INSTRUCTIONS FOR THE TASK =
The following data has a line with "The image size is (489, 279)." and a line with "Task: Open the Additional information tab". Write out exactly those lines and all the lines between them.

Segment Start: ENTRIES PROVIDED

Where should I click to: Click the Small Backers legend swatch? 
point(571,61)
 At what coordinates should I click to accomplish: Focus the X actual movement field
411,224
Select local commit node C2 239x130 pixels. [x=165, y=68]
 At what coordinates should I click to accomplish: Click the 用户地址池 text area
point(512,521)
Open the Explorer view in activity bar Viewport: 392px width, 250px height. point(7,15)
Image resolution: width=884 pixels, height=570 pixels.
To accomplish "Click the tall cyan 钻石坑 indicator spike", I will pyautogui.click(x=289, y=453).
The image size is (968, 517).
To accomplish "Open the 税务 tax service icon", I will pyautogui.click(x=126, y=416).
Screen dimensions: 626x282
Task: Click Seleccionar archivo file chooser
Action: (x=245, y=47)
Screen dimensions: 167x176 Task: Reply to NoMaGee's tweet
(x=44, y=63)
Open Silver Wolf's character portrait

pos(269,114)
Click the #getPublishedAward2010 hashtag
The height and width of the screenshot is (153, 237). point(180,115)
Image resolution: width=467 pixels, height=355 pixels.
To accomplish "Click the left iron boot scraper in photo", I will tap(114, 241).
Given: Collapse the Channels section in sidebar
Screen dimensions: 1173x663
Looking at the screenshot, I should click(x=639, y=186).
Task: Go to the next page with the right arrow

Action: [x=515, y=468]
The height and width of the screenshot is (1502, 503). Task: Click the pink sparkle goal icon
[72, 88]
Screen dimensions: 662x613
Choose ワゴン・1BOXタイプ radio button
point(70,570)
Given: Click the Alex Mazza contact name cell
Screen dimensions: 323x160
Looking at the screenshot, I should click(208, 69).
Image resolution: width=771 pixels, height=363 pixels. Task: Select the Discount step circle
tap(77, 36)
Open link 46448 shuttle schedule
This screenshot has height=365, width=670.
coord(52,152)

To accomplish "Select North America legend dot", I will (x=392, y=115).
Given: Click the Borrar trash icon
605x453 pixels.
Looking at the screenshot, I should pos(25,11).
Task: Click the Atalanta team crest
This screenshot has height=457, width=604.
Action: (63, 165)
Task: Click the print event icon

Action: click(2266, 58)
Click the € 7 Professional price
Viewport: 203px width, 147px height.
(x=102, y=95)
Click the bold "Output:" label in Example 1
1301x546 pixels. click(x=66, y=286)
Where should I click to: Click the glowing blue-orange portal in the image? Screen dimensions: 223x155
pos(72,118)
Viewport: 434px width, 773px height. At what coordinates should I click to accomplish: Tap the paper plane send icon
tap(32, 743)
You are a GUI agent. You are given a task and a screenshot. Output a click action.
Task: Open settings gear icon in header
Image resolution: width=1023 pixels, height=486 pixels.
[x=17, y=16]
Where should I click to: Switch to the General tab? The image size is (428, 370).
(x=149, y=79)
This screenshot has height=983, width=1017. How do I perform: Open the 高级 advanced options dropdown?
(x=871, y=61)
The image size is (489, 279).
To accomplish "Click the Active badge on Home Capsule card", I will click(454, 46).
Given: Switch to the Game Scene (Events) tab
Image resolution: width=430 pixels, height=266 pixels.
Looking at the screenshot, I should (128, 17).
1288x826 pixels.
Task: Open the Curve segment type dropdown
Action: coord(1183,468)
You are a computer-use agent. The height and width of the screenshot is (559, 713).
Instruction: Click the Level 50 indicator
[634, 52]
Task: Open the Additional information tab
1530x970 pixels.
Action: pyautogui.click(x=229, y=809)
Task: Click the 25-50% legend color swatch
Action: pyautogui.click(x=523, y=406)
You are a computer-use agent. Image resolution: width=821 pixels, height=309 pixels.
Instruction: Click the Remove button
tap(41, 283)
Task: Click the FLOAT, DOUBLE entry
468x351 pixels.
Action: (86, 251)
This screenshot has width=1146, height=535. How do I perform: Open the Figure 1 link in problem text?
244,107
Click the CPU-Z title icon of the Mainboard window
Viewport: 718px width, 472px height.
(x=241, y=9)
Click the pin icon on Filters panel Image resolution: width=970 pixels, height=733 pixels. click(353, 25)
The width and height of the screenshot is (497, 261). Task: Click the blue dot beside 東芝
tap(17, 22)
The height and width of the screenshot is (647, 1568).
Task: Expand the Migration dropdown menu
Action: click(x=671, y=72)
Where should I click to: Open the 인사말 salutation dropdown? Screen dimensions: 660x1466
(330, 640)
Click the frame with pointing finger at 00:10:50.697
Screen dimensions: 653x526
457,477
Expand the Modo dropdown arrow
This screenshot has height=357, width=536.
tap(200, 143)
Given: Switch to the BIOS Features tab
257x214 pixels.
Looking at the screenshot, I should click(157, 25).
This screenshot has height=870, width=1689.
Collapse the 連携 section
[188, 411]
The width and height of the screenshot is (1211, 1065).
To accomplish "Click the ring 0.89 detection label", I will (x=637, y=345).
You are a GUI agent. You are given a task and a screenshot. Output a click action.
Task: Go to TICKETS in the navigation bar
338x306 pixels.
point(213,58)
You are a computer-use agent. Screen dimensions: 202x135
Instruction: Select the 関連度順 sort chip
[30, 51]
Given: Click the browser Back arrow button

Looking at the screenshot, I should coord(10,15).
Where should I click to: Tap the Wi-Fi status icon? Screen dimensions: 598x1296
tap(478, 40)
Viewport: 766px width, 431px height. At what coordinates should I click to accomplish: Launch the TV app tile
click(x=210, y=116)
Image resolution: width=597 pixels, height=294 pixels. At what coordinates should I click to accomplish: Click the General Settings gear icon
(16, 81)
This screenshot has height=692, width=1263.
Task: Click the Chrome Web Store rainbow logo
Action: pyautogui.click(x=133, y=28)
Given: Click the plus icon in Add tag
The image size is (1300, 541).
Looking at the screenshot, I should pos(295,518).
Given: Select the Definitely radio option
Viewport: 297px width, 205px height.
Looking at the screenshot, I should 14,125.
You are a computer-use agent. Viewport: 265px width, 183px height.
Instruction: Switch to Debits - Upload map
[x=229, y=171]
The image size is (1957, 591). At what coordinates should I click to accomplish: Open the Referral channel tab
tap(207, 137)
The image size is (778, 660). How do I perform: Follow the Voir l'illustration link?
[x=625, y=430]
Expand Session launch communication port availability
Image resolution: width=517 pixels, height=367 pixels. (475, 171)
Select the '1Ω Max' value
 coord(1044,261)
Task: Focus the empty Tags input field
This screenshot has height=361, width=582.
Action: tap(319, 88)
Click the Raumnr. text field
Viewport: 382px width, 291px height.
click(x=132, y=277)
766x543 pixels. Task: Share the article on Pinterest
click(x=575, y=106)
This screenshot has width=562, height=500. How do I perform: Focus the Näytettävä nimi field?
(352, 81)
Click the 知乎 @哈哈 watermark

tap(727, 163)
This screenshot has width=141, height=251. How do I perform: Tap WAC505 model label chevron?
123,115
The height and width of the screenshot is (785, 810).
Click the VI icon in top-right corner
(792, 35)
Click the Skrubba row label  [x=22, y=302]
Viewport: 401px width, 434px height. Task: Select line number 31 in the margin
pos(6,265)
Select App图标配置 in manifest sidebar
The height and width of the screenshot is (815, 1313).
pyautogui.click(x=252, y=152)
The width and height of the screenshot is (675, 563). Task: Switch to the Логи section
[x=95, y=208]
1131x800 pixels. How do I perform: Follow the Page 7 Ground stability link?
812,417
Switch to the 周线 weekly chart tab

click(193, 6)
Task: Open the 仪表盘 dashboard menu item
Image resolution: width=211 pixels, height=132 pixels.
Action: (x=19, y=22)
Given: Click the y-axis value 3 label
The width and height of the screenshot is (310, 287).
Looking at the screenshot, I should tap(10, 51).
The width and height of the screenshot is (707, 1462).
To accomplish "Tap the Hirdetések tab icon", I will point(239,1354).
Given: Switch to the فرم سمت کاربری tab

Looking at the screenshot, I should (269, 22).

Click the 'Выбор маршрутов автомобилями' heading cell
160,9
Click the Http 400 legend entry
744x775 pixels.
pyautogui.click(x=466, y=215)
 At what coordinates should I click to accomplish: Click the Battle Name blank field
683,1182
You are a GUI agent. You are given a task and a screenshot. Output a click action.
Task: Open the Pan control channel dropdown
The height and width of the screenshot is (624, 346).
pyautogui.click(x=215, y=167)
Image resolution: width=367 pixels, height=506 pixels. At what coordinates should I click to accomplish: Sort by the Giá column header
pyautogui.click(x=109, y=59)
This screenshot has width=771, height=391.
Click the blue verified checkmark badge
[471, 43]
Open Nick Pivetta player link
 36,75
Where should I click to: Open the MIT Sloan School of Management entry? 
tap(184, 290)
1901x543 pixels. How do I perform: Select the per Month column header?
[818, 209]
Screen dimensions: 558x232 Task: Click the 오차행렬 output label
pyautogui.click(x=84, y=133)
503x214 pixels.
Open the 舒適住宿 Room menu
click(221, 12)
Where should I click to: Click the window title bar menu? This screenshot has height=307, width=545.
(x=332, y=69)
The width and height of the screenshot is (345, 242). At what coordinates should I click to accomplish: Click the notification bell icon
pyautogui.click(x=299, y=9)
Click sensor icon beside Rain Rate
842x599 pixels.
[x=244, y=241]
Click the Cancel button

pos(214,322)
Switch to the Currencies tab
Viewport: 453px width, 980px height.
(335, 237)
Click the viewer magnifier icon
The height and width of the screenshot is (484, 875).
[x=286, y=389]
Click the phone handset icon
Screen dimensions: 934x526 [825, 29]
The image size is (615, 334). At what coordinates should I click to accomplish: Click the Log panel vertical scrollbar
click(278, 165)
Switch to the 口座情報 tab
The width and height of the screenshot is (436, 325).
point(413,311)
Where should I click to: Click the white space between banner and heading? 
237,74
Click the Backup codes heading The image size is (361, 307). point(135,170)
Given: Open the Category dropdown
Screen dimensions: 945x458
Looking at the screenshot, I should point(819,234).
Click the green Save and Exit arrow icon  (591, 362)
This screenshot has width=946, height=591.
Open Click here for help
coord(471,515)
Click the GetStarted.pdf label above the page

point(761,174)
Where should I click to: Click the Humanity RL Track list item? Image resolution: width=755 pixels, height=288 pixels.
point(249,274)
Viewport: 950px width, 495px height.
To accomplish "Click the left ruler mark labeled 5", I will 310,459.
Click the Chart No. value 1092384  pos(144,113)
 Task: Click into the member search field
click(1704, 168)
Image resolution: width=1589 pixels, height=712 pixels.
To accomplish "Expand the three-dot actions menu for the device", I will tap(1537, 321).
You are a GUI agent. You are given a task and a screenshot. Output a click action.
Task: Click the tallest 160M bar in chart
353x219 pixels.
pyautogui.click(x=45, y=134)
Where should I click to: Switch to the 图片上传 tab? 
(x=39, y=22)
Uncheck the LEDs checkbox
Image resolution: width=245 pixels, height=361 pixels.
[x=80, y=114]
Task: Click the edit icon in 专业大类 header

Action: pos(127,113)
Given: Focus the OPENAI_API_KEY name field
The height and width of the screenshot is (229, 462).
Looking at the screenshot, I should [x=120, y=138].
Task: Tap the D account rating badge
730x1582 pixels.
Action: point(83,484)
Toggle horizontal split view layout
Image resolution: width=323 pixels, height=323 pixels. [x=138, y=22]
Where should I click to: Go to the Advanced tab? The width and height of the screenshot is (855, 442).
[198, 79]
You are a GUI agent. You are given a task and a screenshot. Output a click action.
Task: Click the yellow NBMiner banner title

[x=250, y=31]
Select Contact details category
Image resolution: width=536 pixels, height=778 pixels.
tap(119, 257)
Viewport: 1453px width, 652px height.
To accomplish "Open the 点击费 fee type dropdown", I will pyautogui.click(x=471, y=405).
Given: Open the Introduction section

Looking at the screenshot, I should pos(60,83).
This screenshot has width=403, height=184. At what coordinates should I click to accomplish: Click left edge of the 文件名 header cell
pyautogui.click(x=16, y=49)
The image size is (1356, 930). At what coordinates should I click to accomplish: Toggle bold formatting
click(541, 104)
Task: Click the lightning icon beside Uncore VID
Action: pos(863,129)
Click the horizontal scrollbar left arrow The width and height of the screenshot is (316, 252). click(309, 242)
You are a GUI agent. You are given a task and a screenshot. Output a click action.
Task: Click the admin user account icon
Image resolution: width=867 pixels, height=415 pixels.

Segment End: ENTRIES PROVIDED

RESULT OF THE TASK =
The image size is (489, 279).
To accomplish "Click the Active badge on Home Capsule card", I will click(454, 46).
Given: Switch to the Game Scene (Events) tab
Image resolution: width=430 pixels, height=266 pixels.
Looking at the screenshot, I should (128, 17).
1288x826 pixels.
Task: Open the Curve segment type dropdown
Action: coord(1183,468)
You are a computer-use agent. The height and width of the screenshot is (559, 713).
Instruction: Click the Level 50 indicator
[634, 52]
Task: Open the Additional information tab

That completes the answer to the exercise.